Stored dataset items:
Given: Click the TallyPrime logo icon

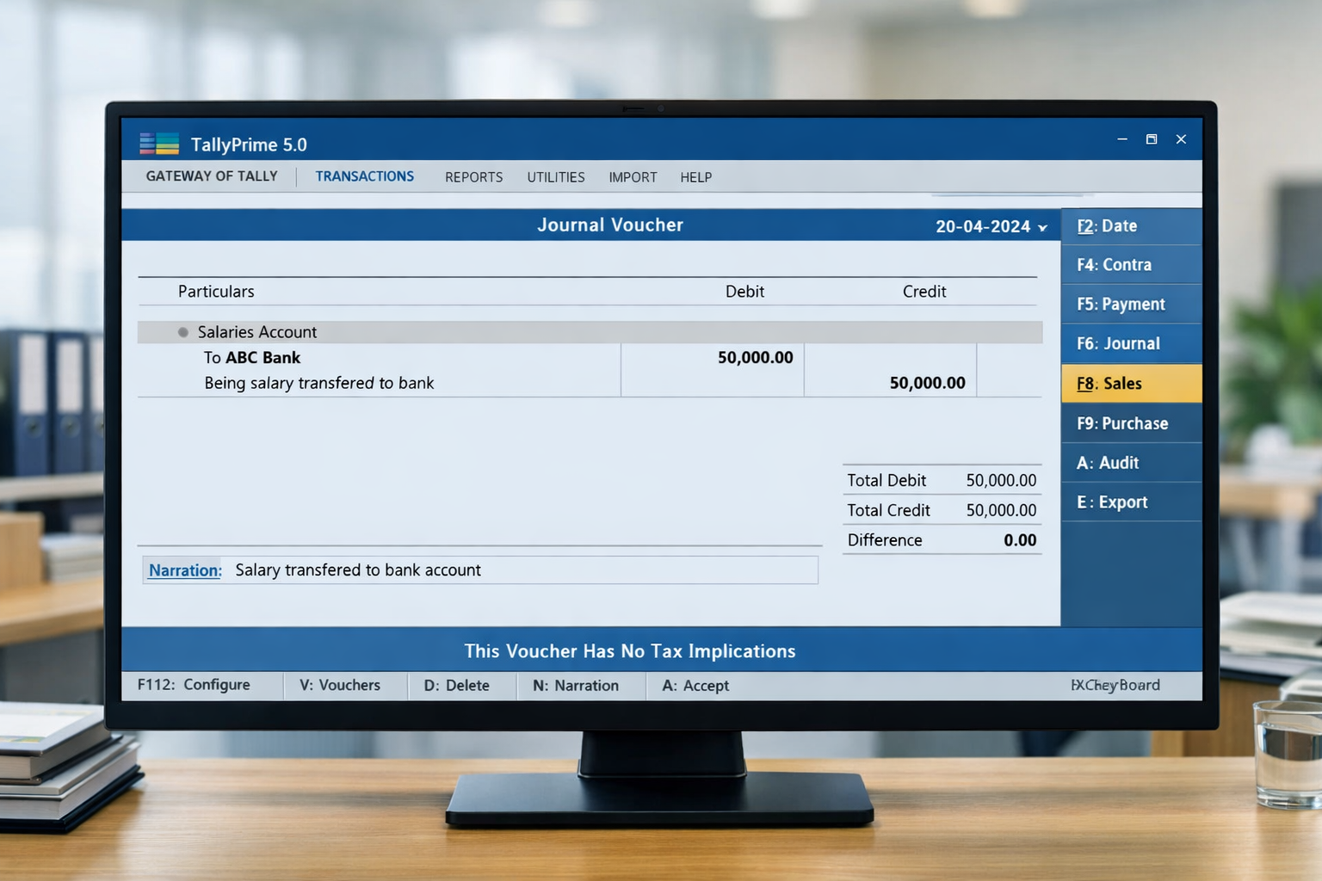Looking at the screenshot, I should [x=159, y=144].
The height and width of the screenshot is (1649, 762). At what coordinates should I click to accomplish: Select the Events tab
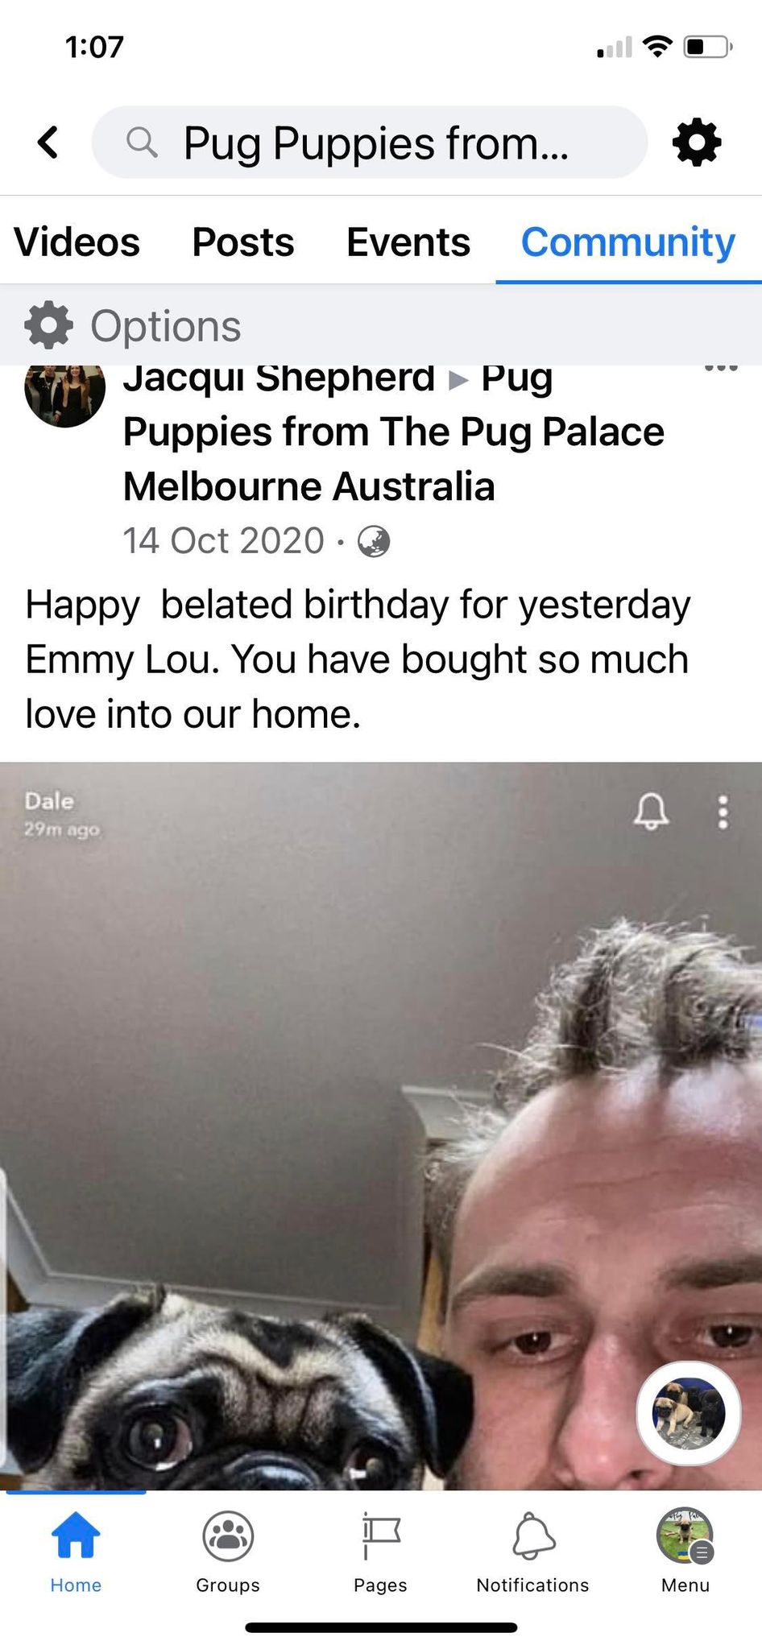pyautogui.click(x=408, y=242)
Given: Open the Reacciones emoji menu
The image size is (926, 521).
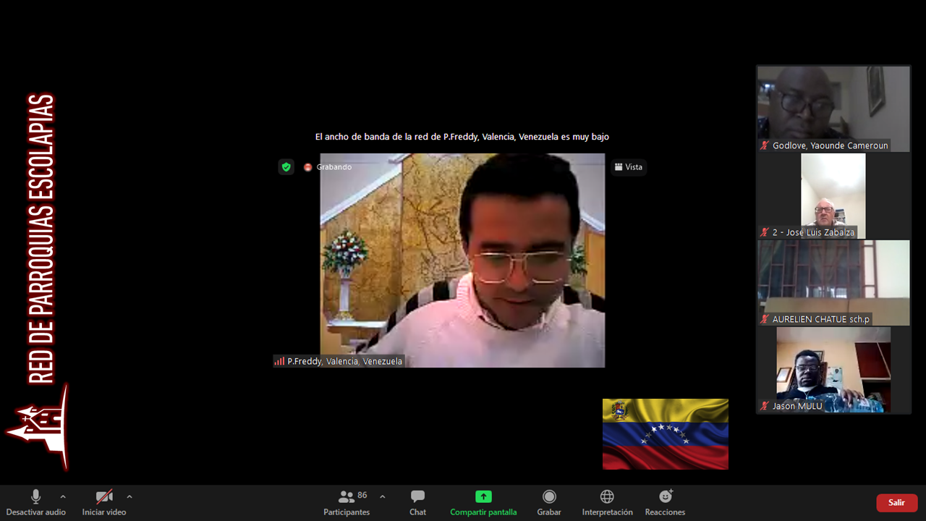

Goal of the exercise
Your job is to transcribe the records exactly and in full. Pictures are not part of the copy.

Task output
Given: Click the TallyPrime logo icon

Looking at the screenshot, I should [x=159, y=144].
The height and width of the screenshot is (1649, 762). At what coordinates should I click to accomplish: Select the Events tab
pyautogui.click(x=408, y=242)
Given: Open the Reacciones emoji menu
The image size is (926, 521).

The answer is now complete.